Le monastère fut supprimé en 1796 par les lois de sécularisation de la République française. Il reprit vie après l’indépendance de la Belgique de 1830. Le monastère connaît alors un nouvel essor, les chanoines se faisant éditeurs et imprimeurs, missionnaires à l'étranger. Au début du XXIe siècle, l'abbaye est toujours vivante, son patrimoine étant constitué des bâtiments datés du XVIIIe siècle.

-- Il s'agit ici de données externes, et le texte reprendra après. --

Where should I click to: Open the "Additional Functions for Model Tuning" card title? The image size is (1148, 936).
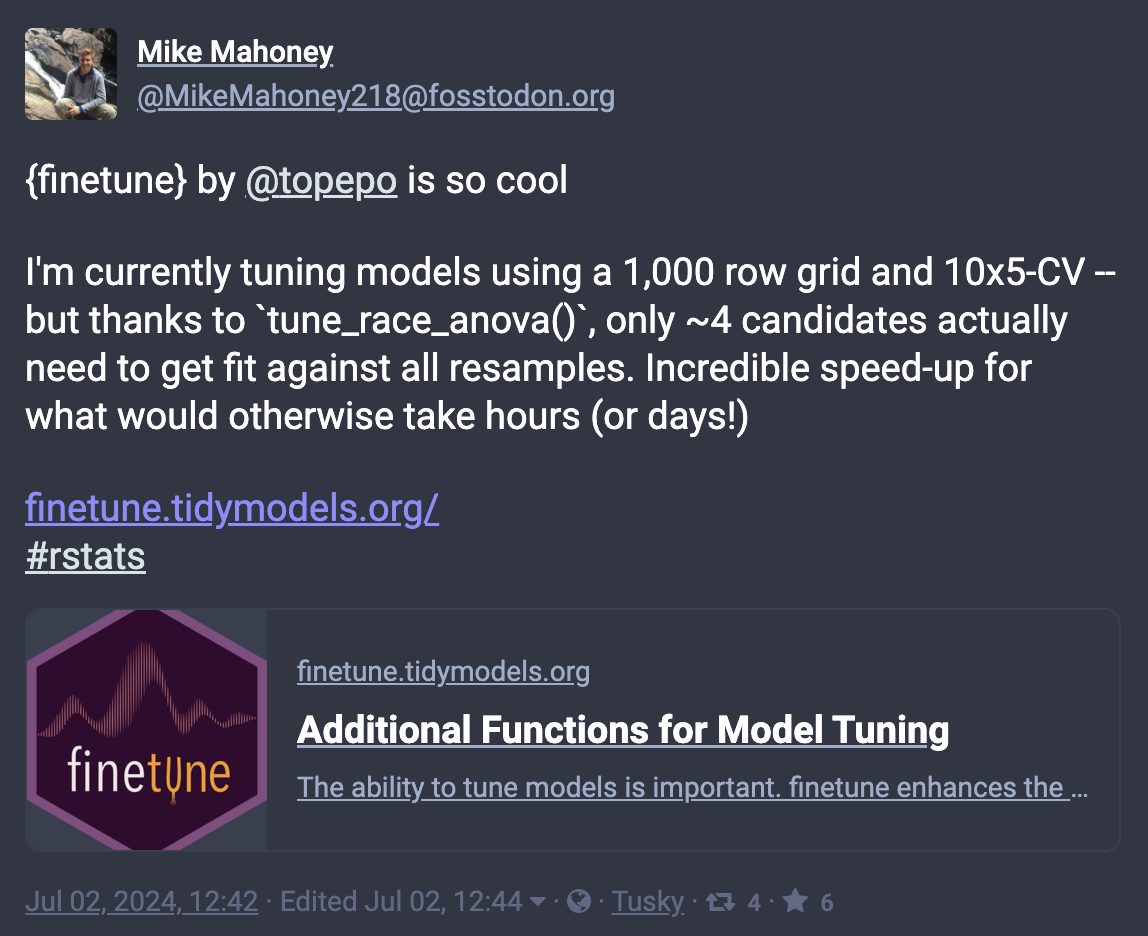tap(622, 730)
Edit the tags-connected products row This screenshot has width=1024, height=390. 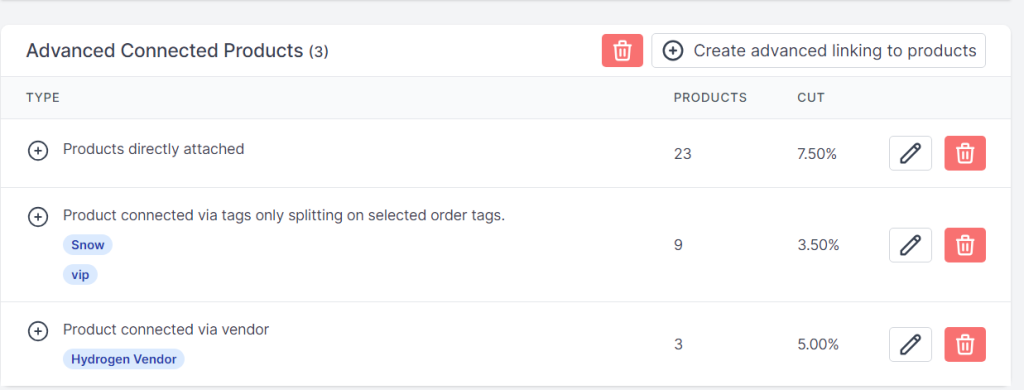pos(910,245)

Vers 1131, Arnould, comte de Looz, invite des chanoines prémontrés de l’abbaye Saint-Michel d’Anvers à s’installer dans ce coin retiré de son comté. Il s’y trouve déjà une chapelle ancienne (1107) dédiée à saint Jean-Baptiste. Le site, non loin du Démer, est légèrement élevé et les terres sont fertiles. Les chanoines acceptent. La fondation s'étale entre 1131 et 1135, le texte fondateur datant de 1134. La croissance est rapide. Durant les XIIe et XIIIe siècles des donations de terres permettent aux chanoines de développer des centres agricoles et surtout d’assumer, comme le veut leur vocation de chanoines prémontrés, des responsabilités pastorales dans de nombreuses paroisse des environs. Une trentaine de paroisses au moins reçoivent à demeure des petits groupes de trois ou quatre chanoines :
La première église est consacrée en 1194. La communauté féminine de chanoinesses prémontrées fondée parallèlement, quitte Averbode pour s’installer à Keizerbos, obéissant au règle d'éloignement et de non-mixité imposé par le grand conseil de l'ordre de Prémontré. Elle disparaîtra lors de la Révolution française.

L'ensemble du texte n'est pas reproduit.